I also need help in fading the colors from one to the other as you click. Any and all help is much appreciated.

color[] colors = { 
  color(93,177,227), 
  color(166,187,204), 
  color(221,186,138), 
  color(76,112,187)

};
int index;
 
void setup() {
  size(500, 500);
  pick();
}
 
void pick() {
  index = int(random(colors.length));
}
 
void draw() {
  background(colors[index]);
}
 
void mousePressed() {
  pick();
}
void pick() {
  int newIndex;

  do newIndex = (int) random(colors.length);
  while (newIndex == index);

  index = newIndex;
}

You described one algorithm for doing what you want to do:

  • Remove the current index
  • Choose new index randomly from the remaining
  • Re-add old index

But there are others. @GoToLoop gives one alternate algorithm:

  • Randomly choose a new index
  • Check if new equals old. If it does, re-choose and check again.

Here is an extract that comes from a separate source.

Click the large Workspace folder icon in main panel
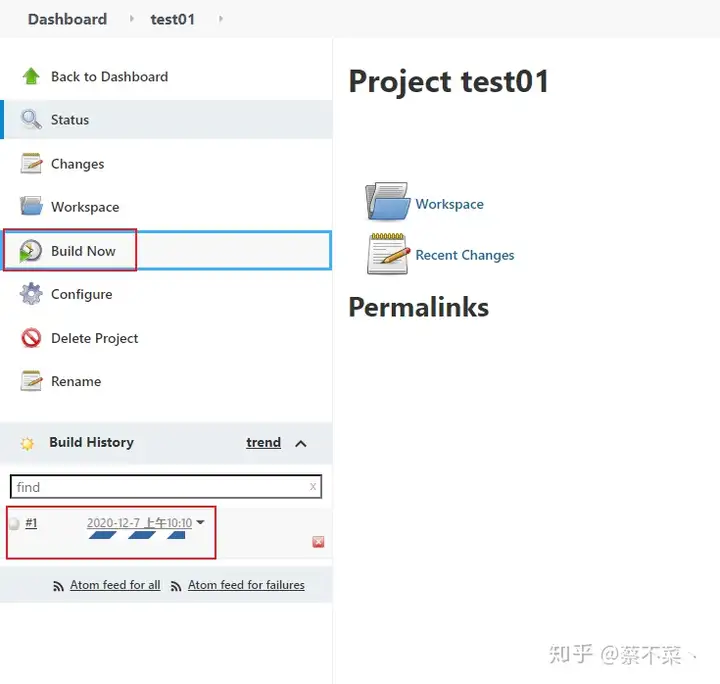 (388, 202)
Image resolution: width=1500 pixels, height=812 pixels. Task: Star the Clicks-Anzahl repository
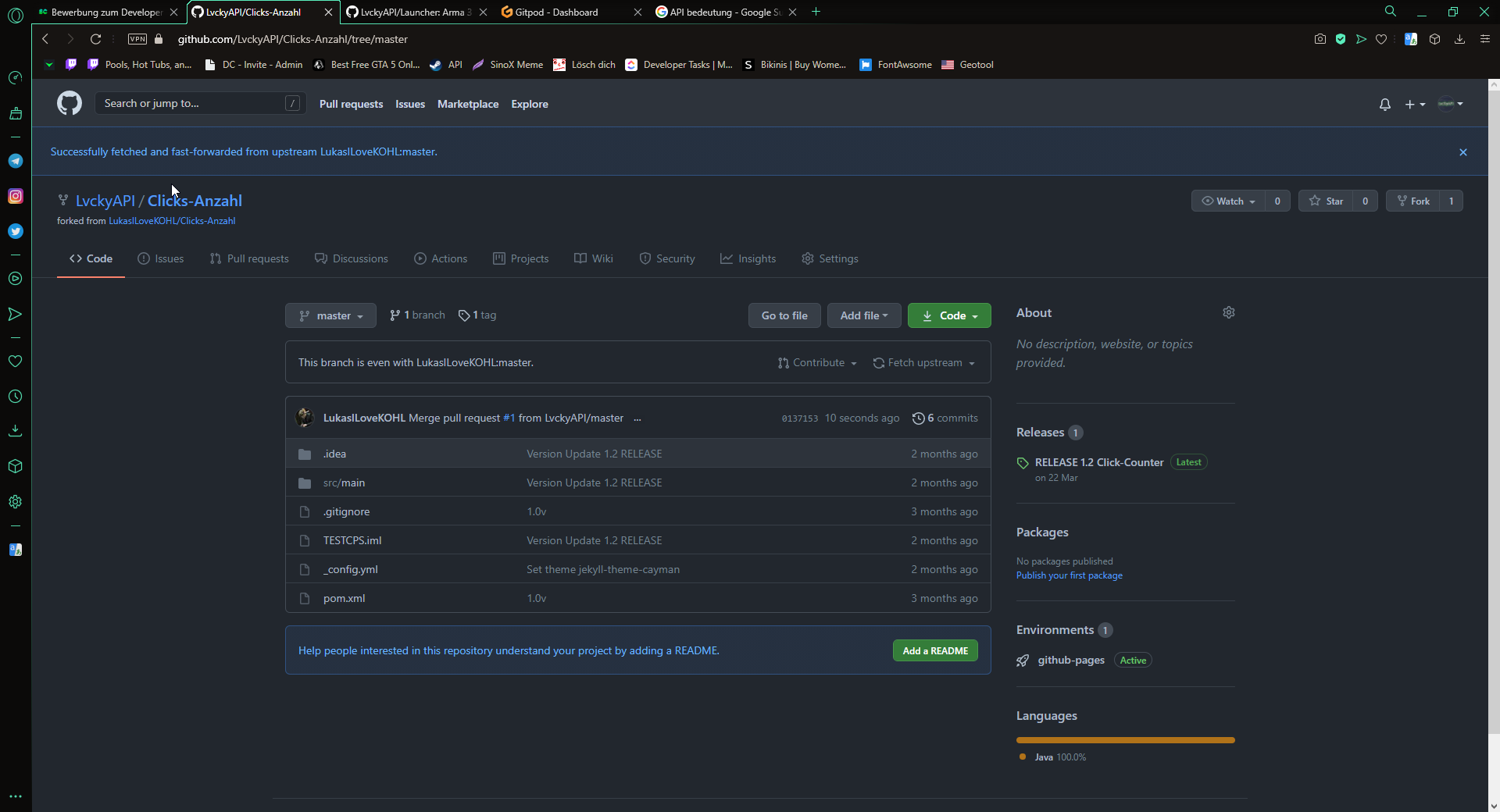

…and there are even more approaches.

My personal favorite is to spin the index randomly by between 1 and to n-1 positions. So, if you imagine your choices as a 4-quarter pie, you are going to randomly spin it by between 1-3 positions. That way you will never repeat as long as you have 2 or more items.

void setup(){
  int[] vals = {0, 10, 20, 30};
  int index = 0;
  // print 9 non-repeating values
  for(int i = 0; i < 9; i++){
    index = spin(index, vals.length);
    println(vals[index]);
  }
}

/**
 * takes an index and the length of an array,
 * returns a new index
 */
int spin(int index, int len){
    int amt = 1 + (int)random(len-1);
    return (index + amt)%len;
}

An interesting thing to note about this last algorithm is that it functions correctly with an array of any length – including in particular an array of 1 item (try it). The previous two algorithm both break at length 1 – the first because the list is now empty (oops!) and @GoToLoop’s because the while loop will run forever and never exit (1 = 1 = 1 = 1 = 1 …).

So if you are going to be adding and remove items from a list and want to be able to pull a random item from that list – but the list could go down to 1 item – then you will have to either special-case length=1 or use this last general approach with modulo offsets (or one like it).

4 Likes

I didn’t bother warning about that b/c the colors[] array already had 3 elements in it. :relieved:

BtW, here’s an even shorter version w/ just while () instead of do // while (): :smirk_cat:

void pick() {
  int newIndex;
  while ((newIndex = (int) random(colors.length)) == index);
  index = newIndex;
}

Nonetheless, a custom shuffle() approach (from my previous posted link) is much more commendable: :grin:

@ SafeVarargs final int[] shuffle(final int... arr) {
  if (arr == null)  return null;
 
  int idx = arr.length;
 
  while (idx > 1) { 
    final int rnd = (int) random(idx--), tmp = arr[idx];
    arr[idx] = arr[rnd];
    arr[rnd] = tmp;
  }
 
  return arr;
}
2 Likes

Note that a shuffled index set is like a deck of cards:

2, 0, 1, 3
1, 3, 2, 0

…while a non-repeating index simple guarantees each new number is a change, but is not globally distributed:

0, 1, 0, 2
2, 3, 2, 3

The question is which you want your click behavior to do.